Wednesday, January 28, 2009

iLife09



I've been able to put my hands on iLife09 less than a day after its formal release. During the month of January we've seen most it could do in those detailed video tutorials in Apple's site but it's an all different ball-game to get to test the soft on your own gear. I must admit, I take extra pleasure in using iLife in general as it works superbly together with my AppleTV for clips, slideshows and more, in HD Ready quality, which is all I care about, really...

What's my verdict you may ask... I tried iPhoto and iMovie first. I'll deal with iPhoto some other time, since I'm not a big fan, as I use Aperture and Lightroom for my photographs most of the time. 'Places' and 'Faces' is fun but it's more the kind of thing for my bride... I'm much too advanced prosumer to seriously fall for it. I tried geotagging for kicks and it seems to work fine. Books are fun too but far more expensive than the equivalent from Blurb. Facebook works... except, I'm not too regular facebooker... So, whatever...

I liked a lot iMovie though... Watch this clip above and try to see through a number of its functions. Of course, the clip's original quality is severely damaged by the Adobe Flash format conversion on Youtube, but anyways... it still shows you the good parts. I shot the footage with a HDD AVCHD Sony camera, relatively new. Upon connection with the Mac via USB iMovie recognized the footage in a heartbeat and allowed me to select the scenes I wanted.

I tried movie filters, slow-mo and image stabilization. I was amazed by how stable, relatively speaking, the resulting scenes were rendered after a slow-mo filter and image stabilization were applied. Not to mention the speed by which these conversions took place. People are really going to enjoy these functions. Watch the scenes as I was moving the camera around... you might have the impression I was carrying a Steadicam! The slow-mo was also extremely smooth. For kicks, try to figure out which scenes I put on slowmo. Hard to find out if you don't know. As for the titles and transitions, cool and smooth too.
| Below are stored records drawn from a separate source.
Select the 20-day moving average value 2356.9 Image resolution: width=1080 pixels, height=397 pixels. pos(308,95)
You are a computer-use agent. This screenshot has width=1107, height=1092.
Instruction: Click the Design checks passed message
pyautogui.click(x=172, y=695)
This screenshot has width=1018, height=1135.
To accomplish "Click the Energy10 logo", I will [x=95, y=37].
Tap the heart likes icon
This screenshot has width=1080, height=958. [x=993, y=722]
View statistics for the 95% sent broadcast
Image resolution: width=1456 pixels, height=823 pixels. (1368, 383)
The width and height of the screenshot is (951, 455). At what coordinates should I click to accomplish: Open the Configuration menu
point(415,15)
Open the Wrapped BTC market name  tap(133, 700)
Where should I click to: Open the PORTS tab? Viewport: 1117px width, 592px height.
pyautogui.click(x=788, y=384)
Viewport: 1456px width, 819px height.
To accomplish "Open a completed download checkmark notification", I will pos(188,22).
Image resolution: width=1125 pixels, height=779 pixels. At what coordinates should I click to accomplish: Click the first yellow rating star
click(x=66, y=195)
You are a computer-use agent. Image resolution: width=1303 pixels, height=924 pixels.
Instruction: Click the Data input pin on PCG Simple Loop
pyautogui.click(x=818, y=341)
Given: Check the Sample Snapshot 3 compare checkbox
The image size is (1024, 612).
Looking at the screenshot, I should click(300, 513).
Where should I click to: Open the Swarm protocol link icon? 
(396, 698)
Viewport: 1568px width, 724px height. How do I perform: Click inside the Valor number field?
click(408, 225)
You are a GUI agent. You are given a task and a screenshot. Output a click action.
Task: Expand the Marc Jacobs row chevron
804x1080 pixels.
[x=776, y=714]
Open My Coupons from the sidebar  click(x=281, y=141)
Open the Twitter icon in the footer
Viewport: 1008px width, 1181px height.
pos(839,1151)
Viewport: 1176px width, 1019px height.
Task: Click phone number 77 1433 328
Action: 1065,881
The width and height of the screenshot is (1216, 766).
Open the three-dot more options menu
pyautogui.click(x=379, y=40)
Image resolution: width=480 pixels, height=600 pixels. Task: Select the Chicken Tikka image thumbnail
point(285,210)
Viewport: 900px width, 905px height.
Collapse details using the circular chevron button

More than you'll ever need.

I know most serious amateurs 'hate' iMovie. I don't. I loved it from day one. I can do a quality video in terms of resolution, transitions, titles, etc, in fractions of the time I'd need with FCP, AE or Premiere, not to forget Sony's Vegas on Windows. No way I'd ever go back to those. Most reasonable amateurs prefer to pay a lot of attention during shooting and follow some best practices so that their footage won't need too much fiddling around. Then, with a package like iMovie you can do miracles within minutes that you can then show off to your neighbors to make them die of envy...

The final fun part in my case is the interoperability between the Mac and my AppleTV. Once the clip is ready on my MacBook, wifi takes over and the clip is played with impeccable (HD) quality on the Bravia flat screen via the AppleTV box. Wunderbar. No need for copying over, or burning DVDs for that matter. Environmentally friendly as well, so to say...

1 comment:

Anonymous said...

Great movie. Really.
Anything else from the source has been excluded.